A mass group or protestors including students, educators and others fill a city street in NYC with a row of banners with various sayings supporting Palestine.
Students, teachers, and pro-Palestinian allies march through Midtown Manhattan during a student walkout protest calling for a ceasefire between Israel and Hamas on Nov. 9, 2023 in New York. (Michael Nigro/Pacific Press/LightRocket/Getty Images)

Politics loom large

The crisis in Israel and Gaza has reignited long-standing debates about the appropriate role of politics in school.

On Nov. 8, the day before a planned student walkout calling for a ceasefire in Gaza, Banks sent the message to all city schools staffers reminding them that city rules bar teachers from expressing their personal political views in class, and that even out-of-school political activity could be out of bounds if it causes a disruption in school.

An Education Department spokesperson said Banks’ warning wasn’t in response to any single event, and Banks told the publication City & State that his intention was not to “silence anybody.”

But critics including New York Civil Liberties Union Executive Director Donna Lieberman argued the missive would “likely have the effect of stifling political discussion both inside the classroom and in the broader community.”

Some educators said that’s indeed come to pass.

“I think it’s egregious that our voices are being censored right now,” said a social worker who spoke on the condition of anonymity. “As faculty and staff we’ve been clearly discouraged from supporting these students.”

Some students and staff argue, moreover, that condemning Hamas’s attack – like Banks did on Oct. 10 – without also acknowledging the ongoing siege of Gaza is itself a political stance.

One Midwood High School student who participated in the Nov. 9 walkout said it “symbolizes our anger towards the Department of Education for their neutral stance and support of the genocide,” a term that has been hotly contested as a way to describe Israel’s siege of Gaza.

At Brooklyn Tech, students sent a letter last week to Principal David Newman criticizing his decision to send an Oct. 10 email acknowledging the Oct. 7 atrocities in Israel without sending a subsequent message acknowledging the deaths in Gaza.

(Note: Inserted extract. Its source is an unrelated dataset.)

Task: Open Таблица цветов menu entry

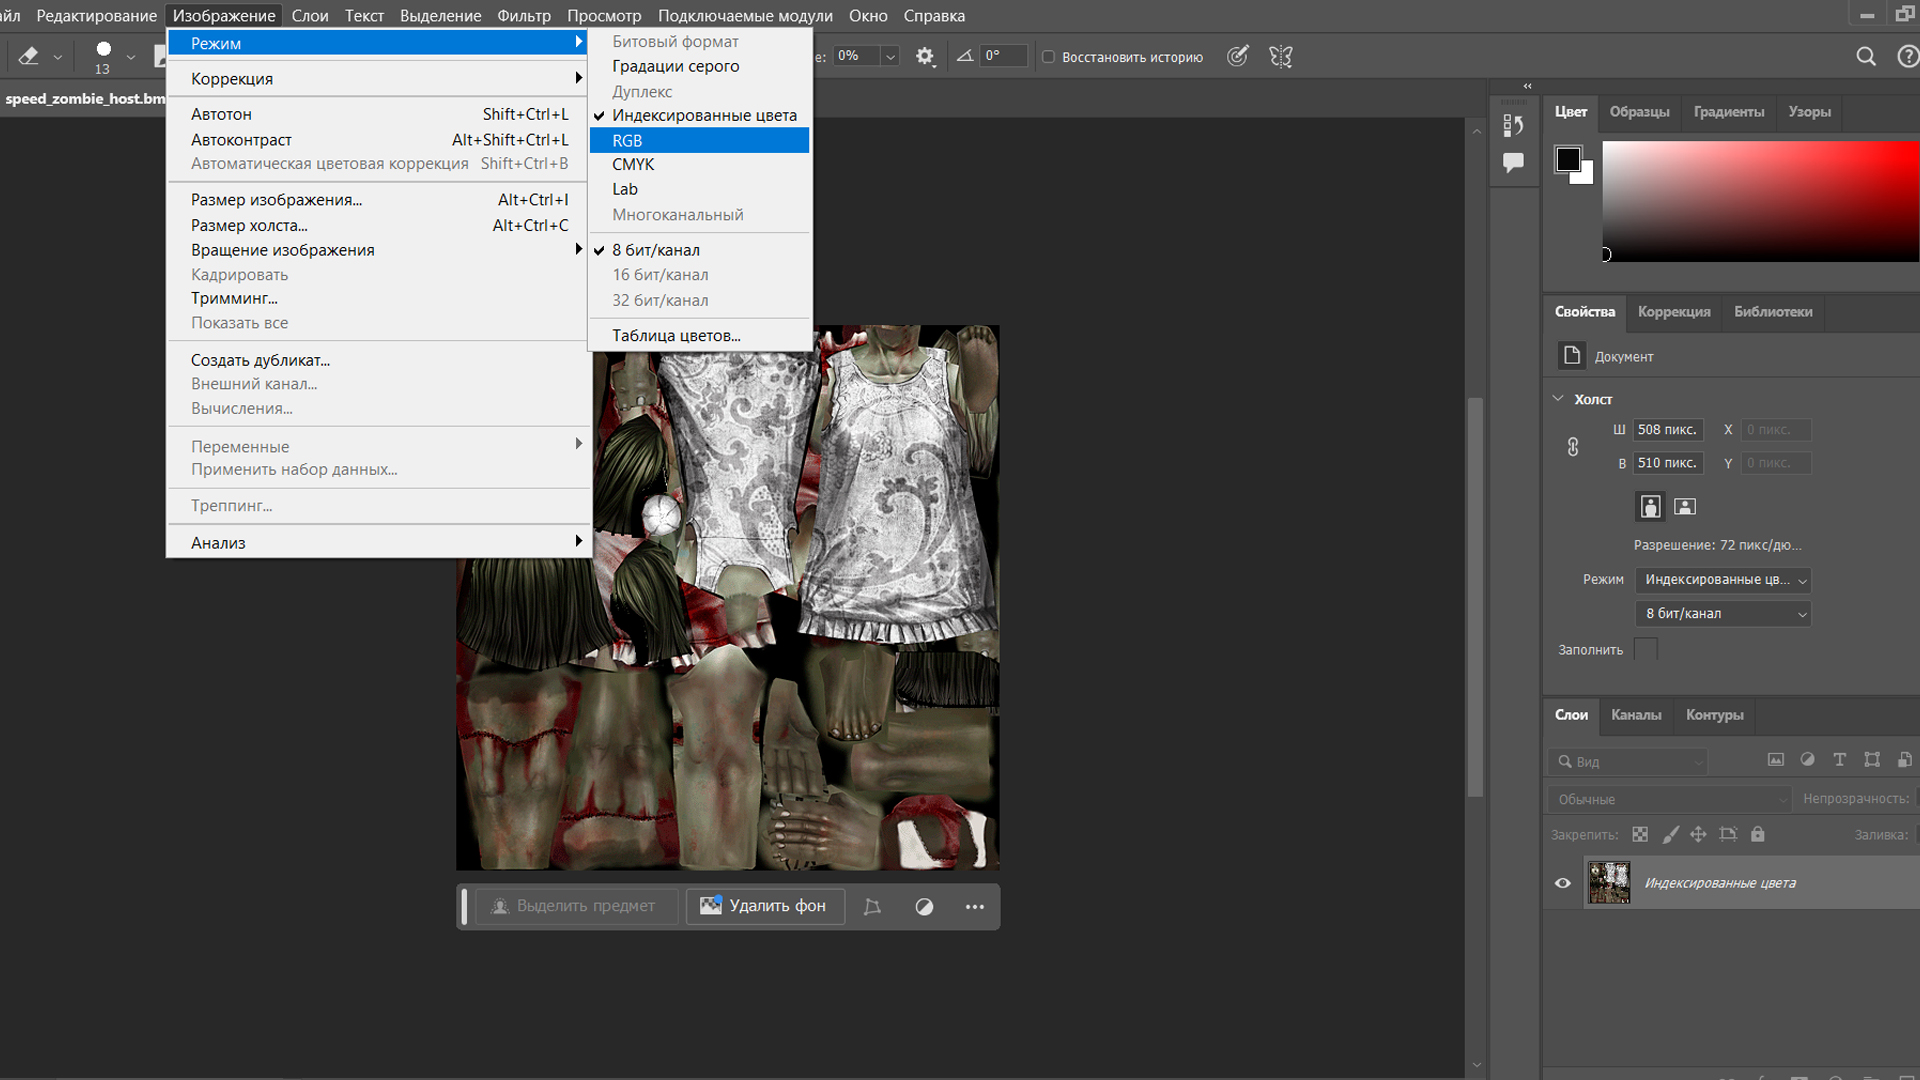Action: 676,336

“The Palestinians currently being killed in Gaza at overwhelming rates, most of whom are women and children, are, above all, innocent civilians,” the students wrote. “They, just as innocent Israeli civilians addressed in Mr. Newman’s email, do not deserve death or suffering in any way. They deserve the same amount of respect as the Israeli civilians that Mr. Newman addressed in his email.”

The students also called for more dedicated spaces in school to talk about the conflict, and additional counseling resources.

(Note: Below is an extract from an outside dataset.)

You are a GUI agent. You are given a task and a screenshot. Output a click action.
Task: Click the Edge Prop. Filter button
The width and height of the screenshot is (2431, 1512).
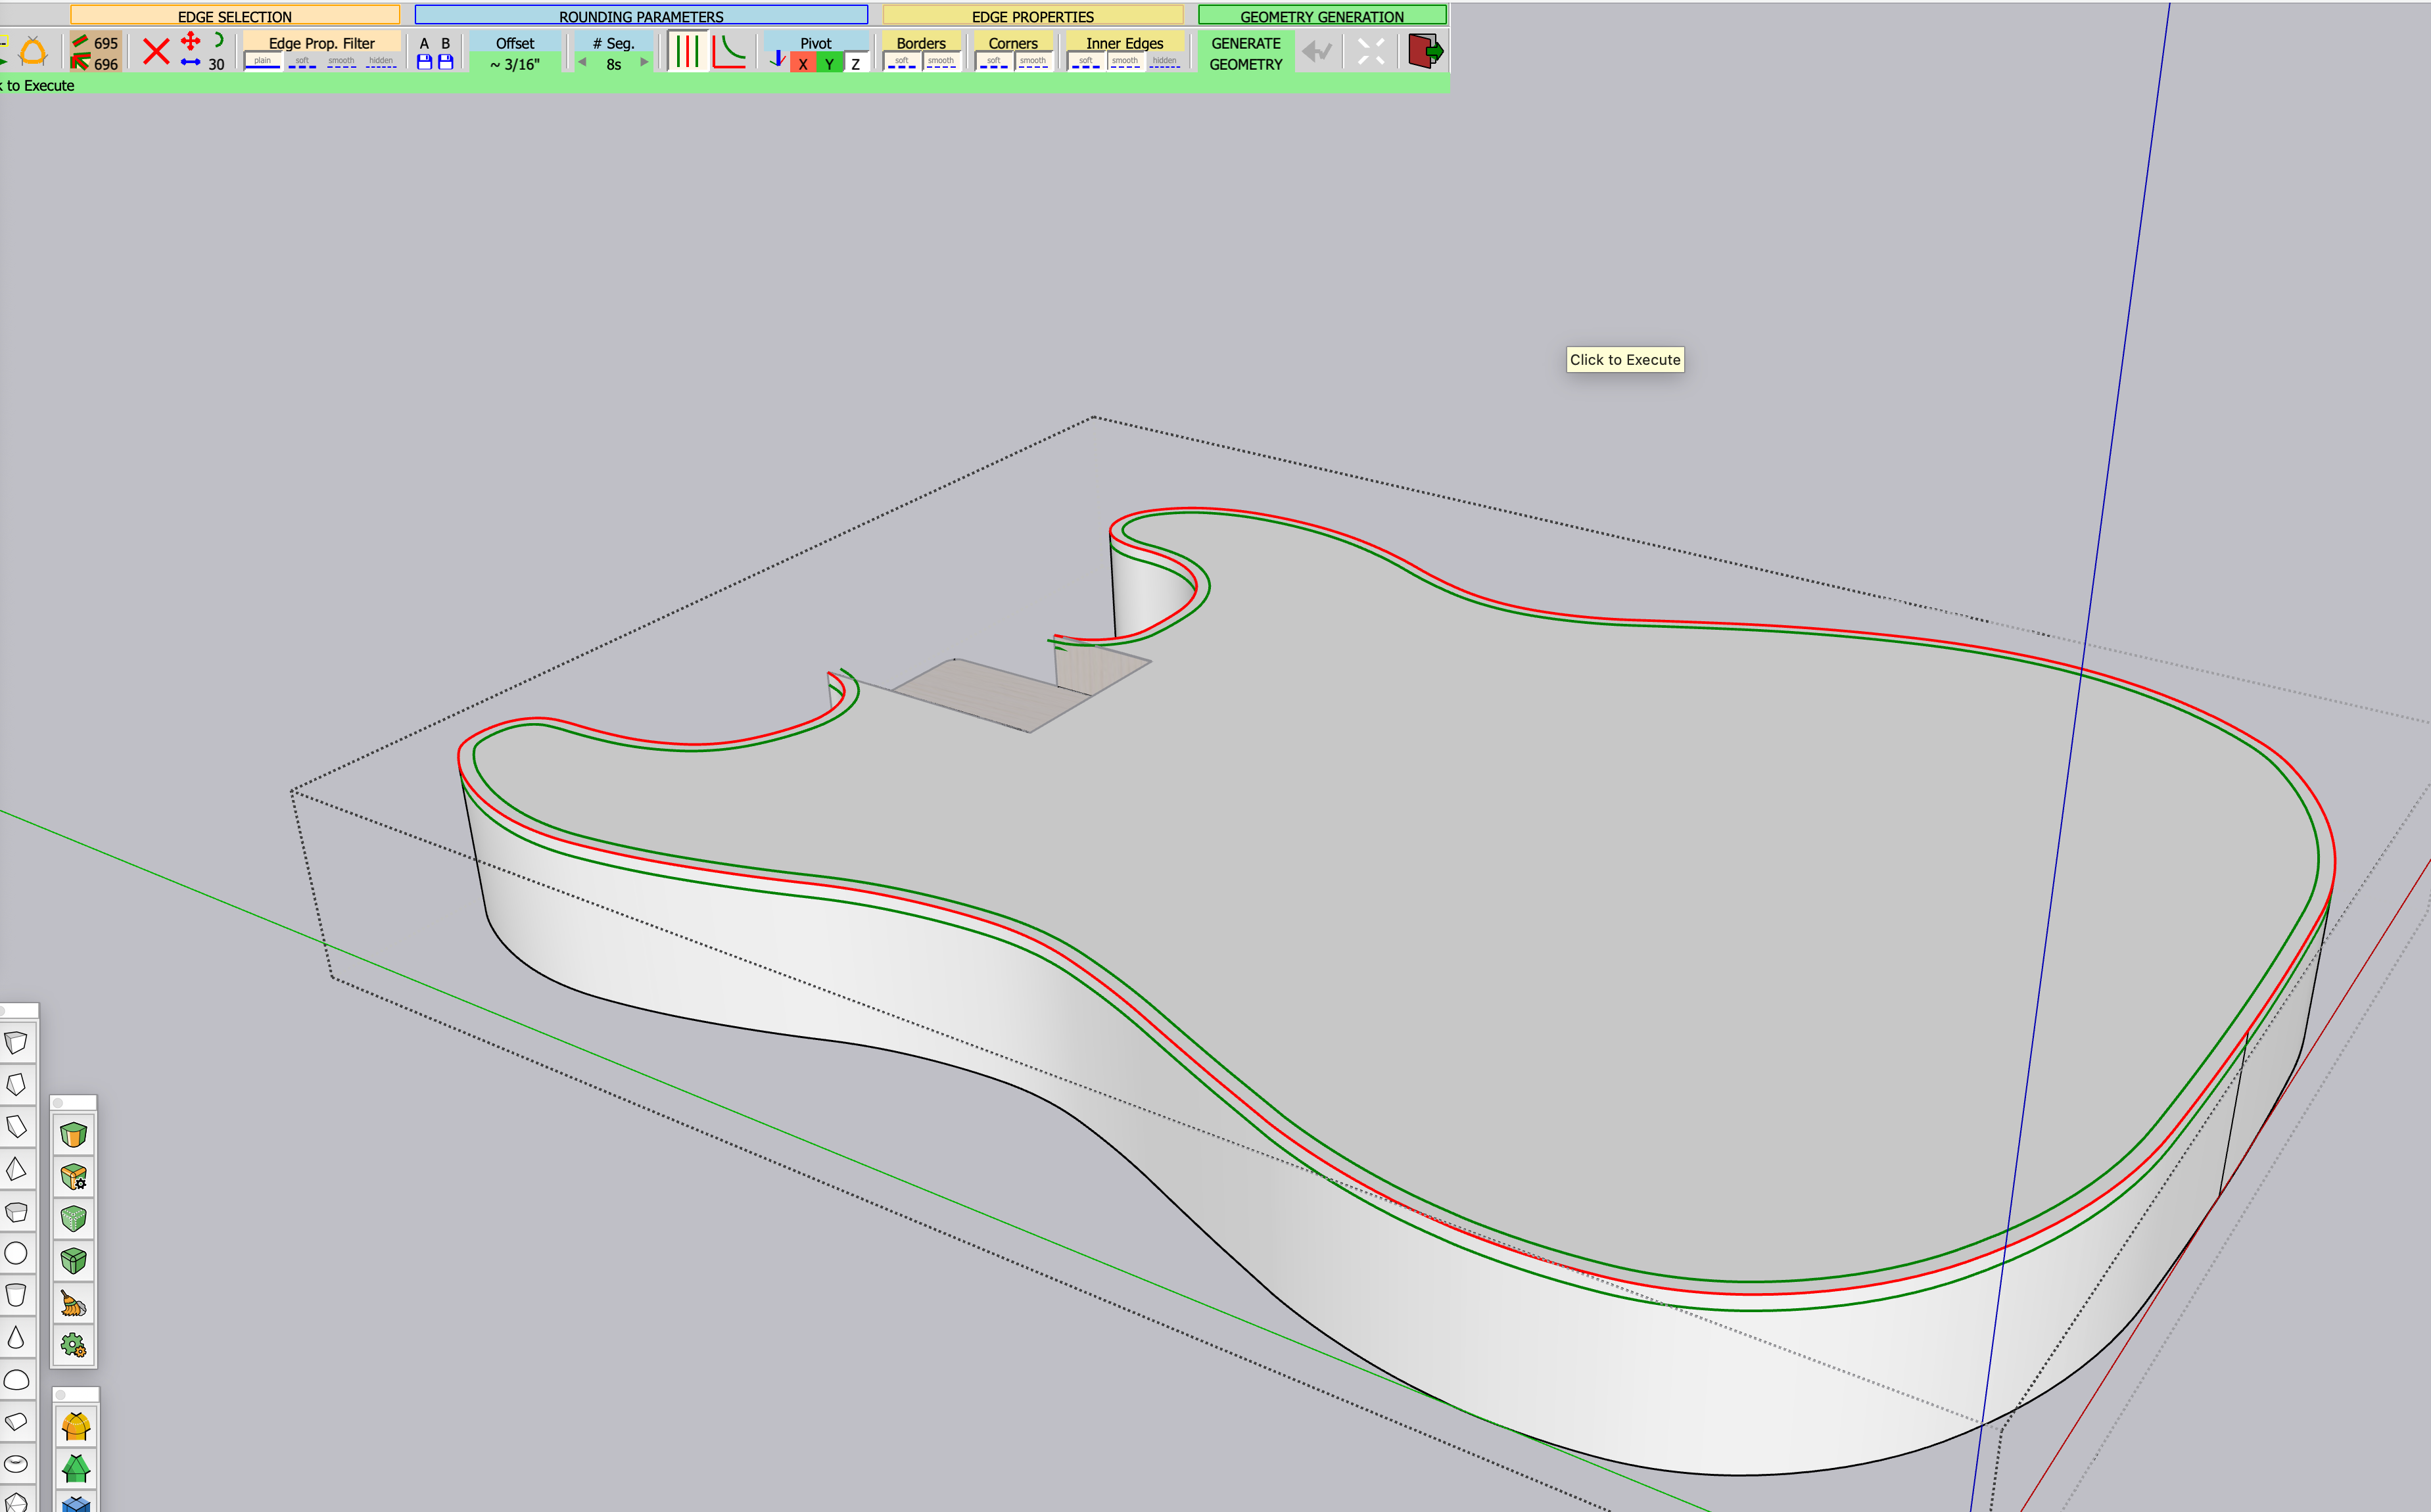click(x=321, y=43)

Newman didn’t respond to a request for comment.

But it’s not only statements about the violence in Gaza that have proven controversial: At the Museum School in Manhattan, administrators declined to include a statement from the Jewish Student Union condemning the Oct. 7 attacks in the school newsletter out of concern it violated Education Department rules on political speech, the school’s newspaper reported.

The debates over political speech also play out on the smaller stage of individual classrooms.

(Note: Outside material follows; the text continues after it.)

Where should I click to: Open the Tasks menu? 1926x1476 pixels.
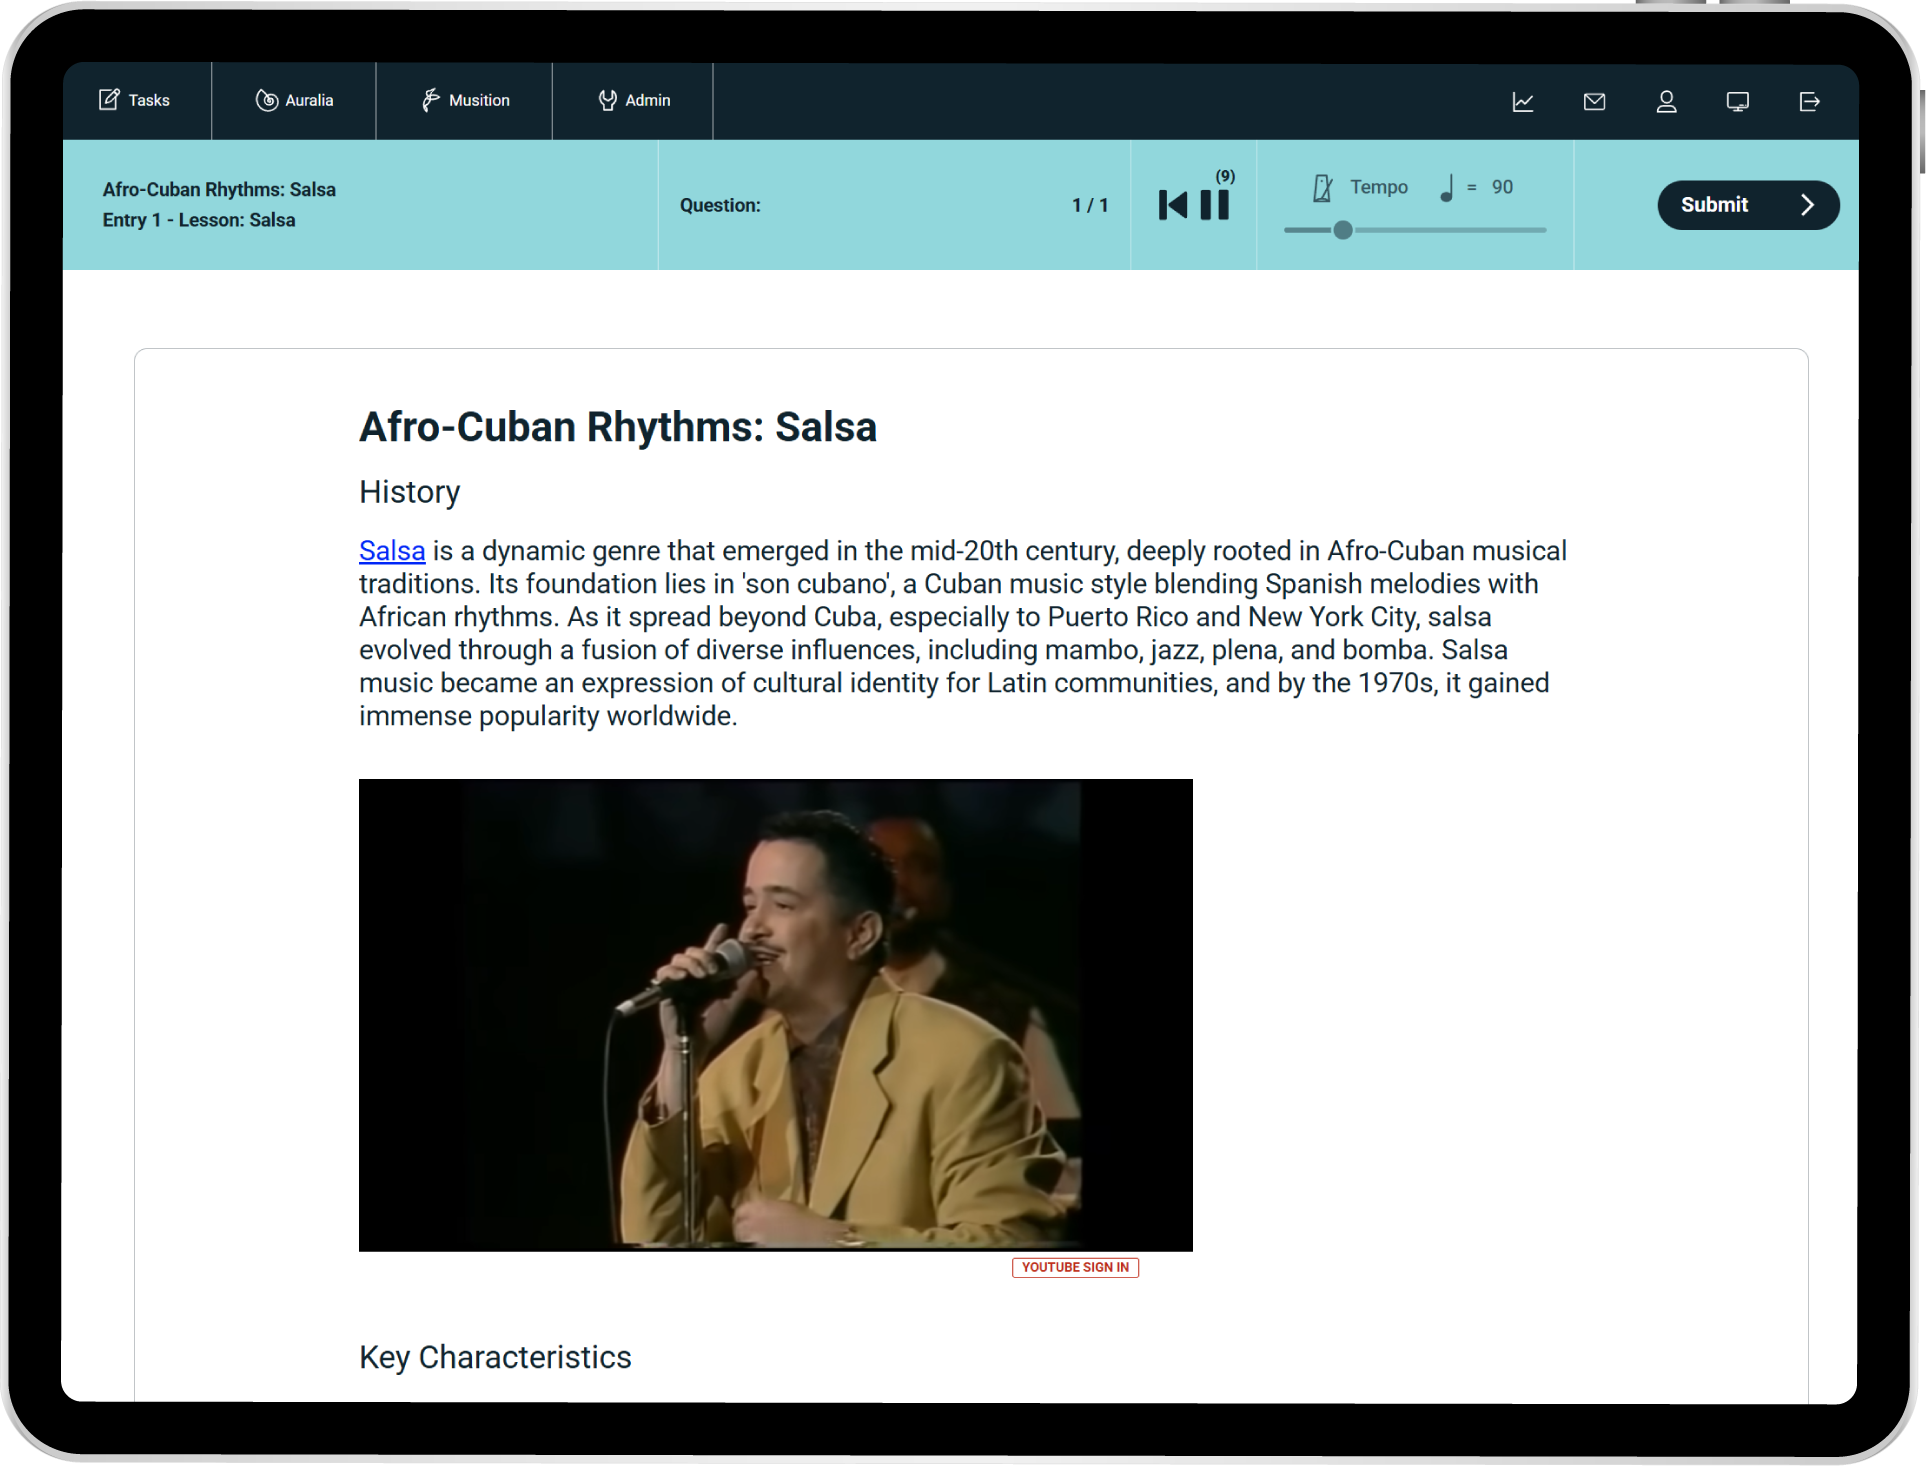coord(135,101)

For some teachers, keeping a firewall between personal political beliefs and classroom teaching is critical.

“We shouldn’t be talking about our political beliefs in the classroom, I don’t think that should be controversial,” said Rosenberg, the Manhattan history teacher, adding that teachers’ backgrounds also shouldn’t play a role in how they discuss current and political events.

“Your classroom is not the place to work out your identity issues,” she said.

But other teachers argue it’s not so simple, and that shielding students entirely from their political beliefs and biases is unrealistic and counterproductive.

“If people ask me, I will have separate conversations,” said one Bronx history teacher, who said her students know she is both Jewish and “anti-occupation.”

“I have no problem with people seeing my point of view as one point of view.”